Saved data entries
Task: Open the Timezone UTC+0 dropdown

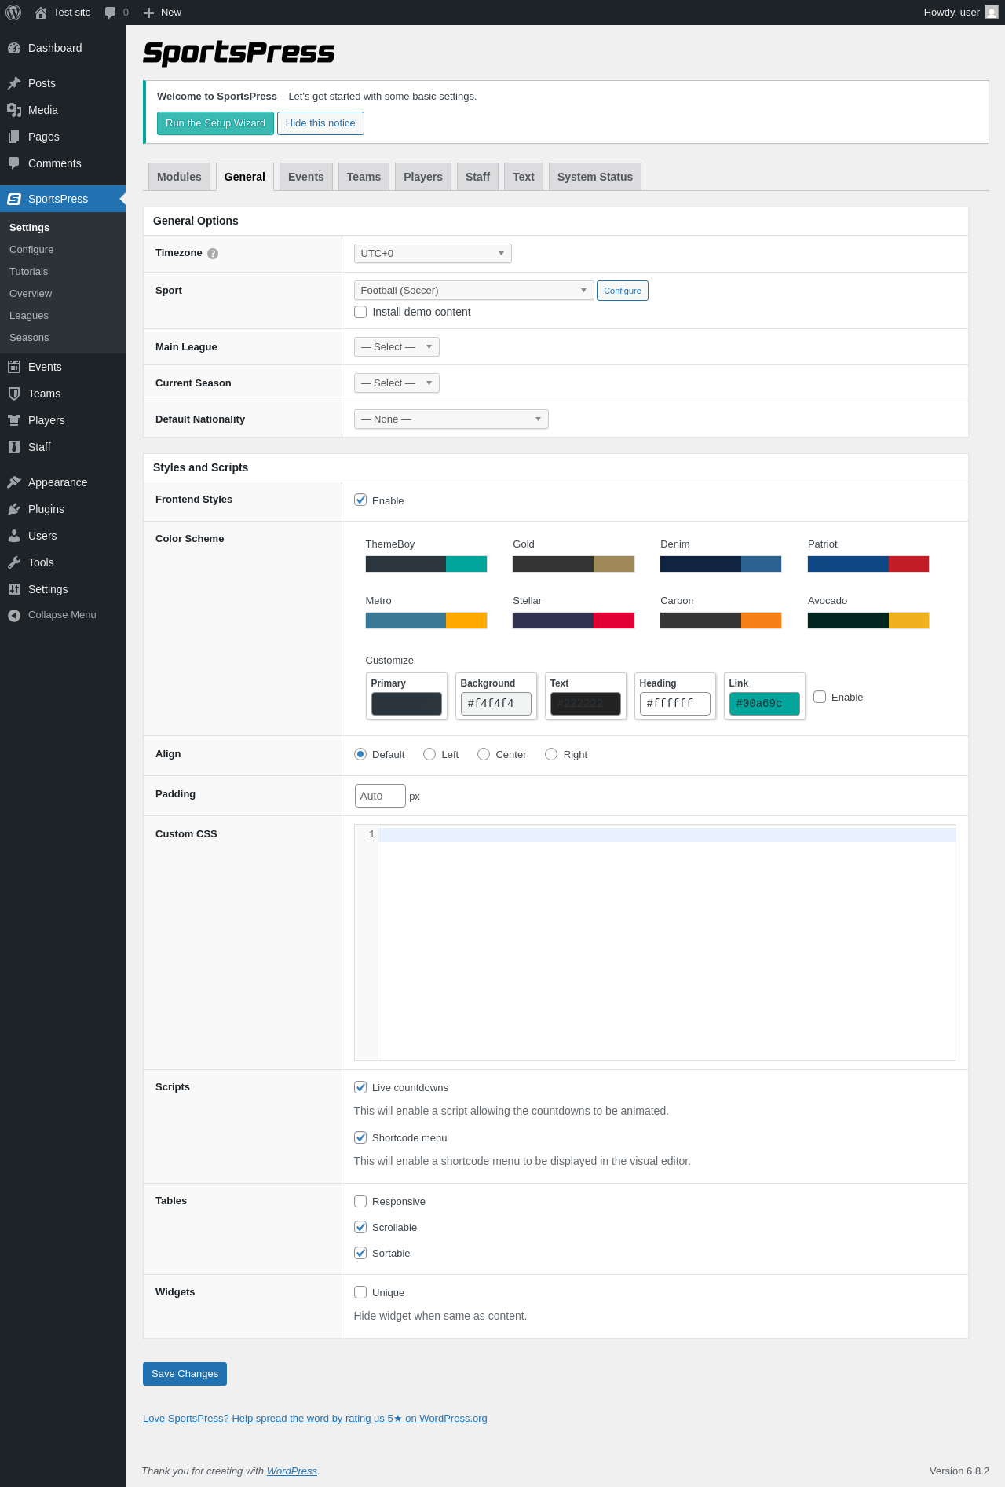Action: coord(433,254)
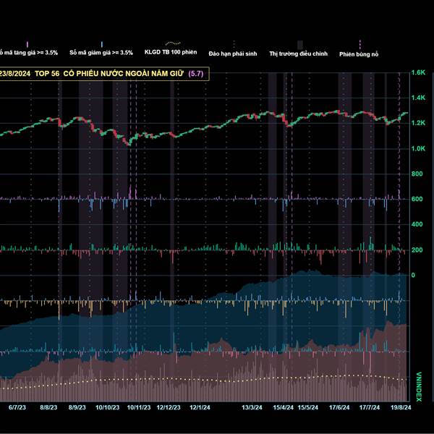Select the 800 tick on the right axis
Screen dimensions: 434x434
(417, 174)
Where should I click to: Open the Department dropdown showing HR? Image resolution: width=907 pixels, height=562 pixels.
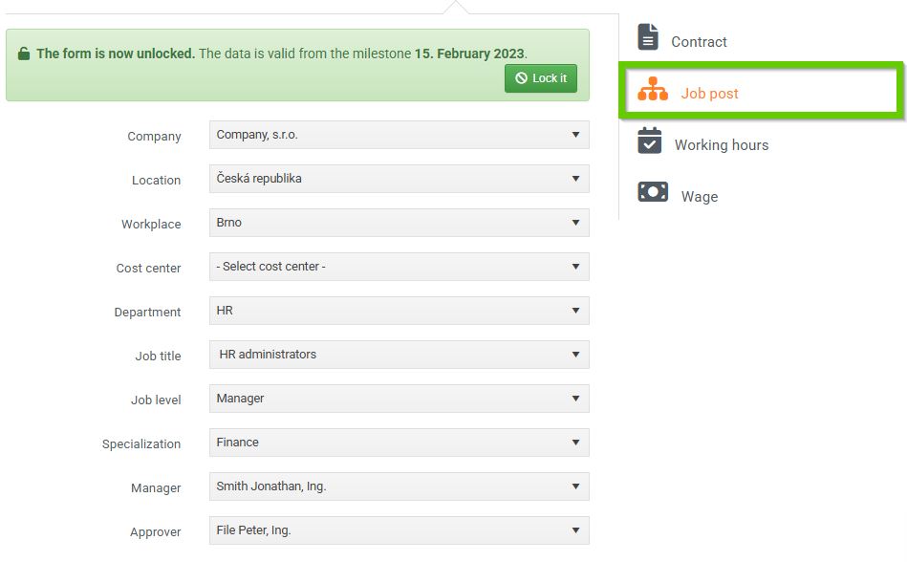click(x=399, y=311)
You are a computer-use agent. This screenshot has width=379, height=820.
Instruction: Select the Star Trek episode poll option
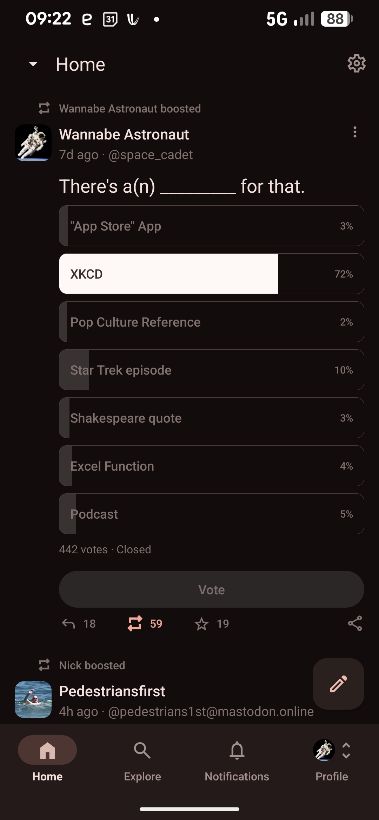(211, 370)
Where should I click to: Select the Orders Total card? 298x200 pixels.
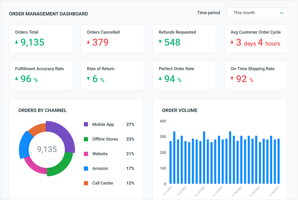click(x=41, y=39)
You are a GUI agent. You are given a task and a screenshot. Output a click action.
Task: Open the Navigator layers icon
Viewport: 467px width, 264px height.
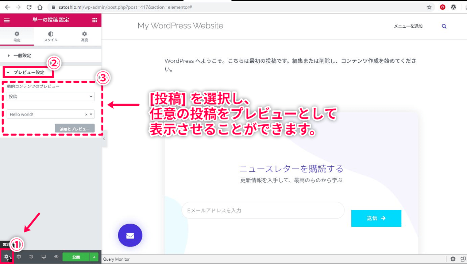click(x=19, y=257)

WHAT YOU WILL DO — Excluding images, return all of the records above word for word.

RESPONSE BOX —
Task: Open the Timezone UTC+0 dropdown

Action: coord(433,254)
Select the 800 tick on the right axis
Screen dimensions: 434x434
(417, 174)
Where should I click to: Open the Department dropdown showing HR? Image resolution: width=907 pixels, height=562 pixels.
click(x=399, y=311)
You are a computer-use agent. This screenshot has width=379, height=820.
Instruction: Select the Star Trek episode poll option
(211, 370)
Where should I click to: Select the Orders Total card? 298x200 pixels.
click(x=41, y=39)
You are a GUI agent. You are given a task and a screenshot. Output a click action.
Task: Open the Navigator layers icon
Viewport: 467px width, 264px height.
click(x=19, y=257)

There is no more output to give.